Vuelve a aparecer un
odio furioso entre pares ya que no hay diferencia entre el rostro, color de
piel y origen del oprimido que sale a protestar desesperado y el policía o
gendarme que lo reprime, salvo las armas y la impunidad que le puede ofrecer el
manto oficial y la emergencia jurídica que justifique pasar la topadora. De
allí que algunos disfruten con la tarea, lo vimos con los torturadores de las
dictaduras.
Destellos de ese odio
visceral se advierte en aquellos que hasta justifican la suba atroz de los
servicios públicos, un derecho reconocido, tras la triquiñuela de “un
sinceramiento de costos” que permite la quita de subsidios y la dolarización
del precio, mientras la moneda local se va al sumidero y con ella los salarios.
El odio justifica el
desprecio de los ricos gobernantes al decir “los pobres estaban mal
acostumbrados, creían que podían viajar al exterior, cambiar el auto, salir de
vacaciones…” Todo esto expresado con cara de piedra, sin que los reporteros
reaccionen a declaraciones tan aberrantes. De allí mentir y volver a mentir,
dar manotazos y volver pasos atrás en decisiones en las que se dirime la vida
de millones, es algo cotidiano que no hace más que poner en duda la institucionalidad
democrática en todo momento.
De allí también que
pese a todas las iniquidades y sufrimiento producido, nada nos debe amedrentar.
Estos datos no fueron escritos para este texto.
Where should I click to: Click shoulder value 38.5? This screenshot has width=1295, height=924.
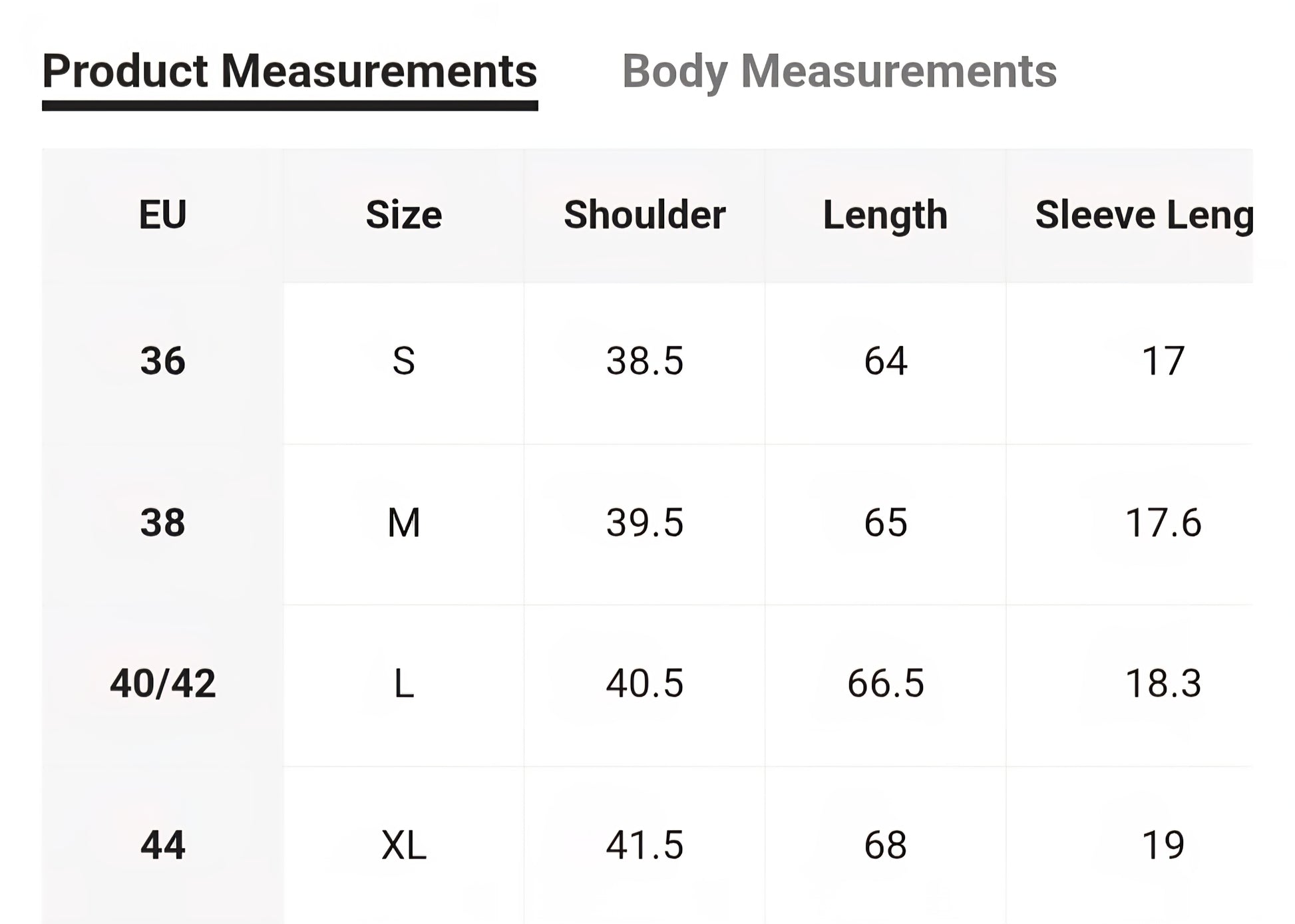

Nada nos debe hacer olvidar la convivencia democrática, la libertad de
expresión, aunque se la escamotee, la discusión ideológica entre los partidos
políticos, la vigencia de la Constitución por sobre toda esa tormenta de
medidas injustas que pretenden desplazarla.
Siempre podemos ejercer
el disenso, protestar contra los excesos, salir a la calle y manifestarnos
masivamente, dado que la manifestación sigue siendo la mayor herramienta
disponible.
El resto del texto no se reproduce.